|I have now been a hospice chaplain for a year. I thought it would be nice to commemorate this anniversary to mention some of things I have learned over the last year. When I say "learned", I fully understand that learning is continual and I haven't arrived at "final knowledge". With that said, I will spend a few posts (not sure how many) reflecting on some lessons gained.
Death is alien to Humanity.
It doesn't matter what the situation, when a person dies there is a level of awkwardness that can be directly linked to the presence of death. Death is foriegn to the human make up because God didn't make humans to die. Death came from the fall of man in the garden and has covered everything like a dense fog. Death is inevitable for all of us, yet in the presence of a dying individual, deep down it feels like something isn't right or unnatural.
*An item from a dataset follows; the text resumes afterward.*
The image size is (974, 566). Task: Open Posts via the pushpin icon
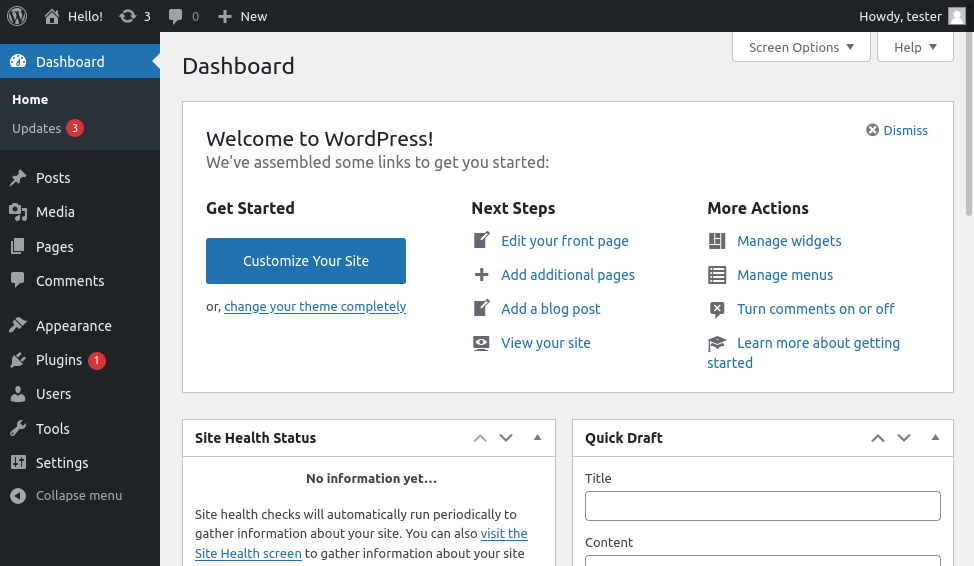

Even for Christians, who have the hope of resurrection, death, although grace filled, still seems to be strange and an interruption of the divine cycle. I have seen those of faith die with courage and hope, yet there is still a feeling that something isn't as it should be.
I just left a family whose loved one died. The deceased PT was lying in his bed, in a nursing home facility, surrounded by a large loving family. Grief laid heavy in that room. The family comforted each other with stories of Grandpa's life, and reminders of the goodness of God. Their grandfather had been sick for a long time, providing many years for the family to prepare for this, yet it still felt out of place.
I have learned to live beside and with mourning people, feeling more comfortable with the uncomfort of grief. Yet, I don't believe I will ever feel comfortable with death. That sounds funny I am sure, coming from a hospice chaplain, but I think it is not possible to feel comfortable with death, for it is an intruder, a curse, something that doesn't belong.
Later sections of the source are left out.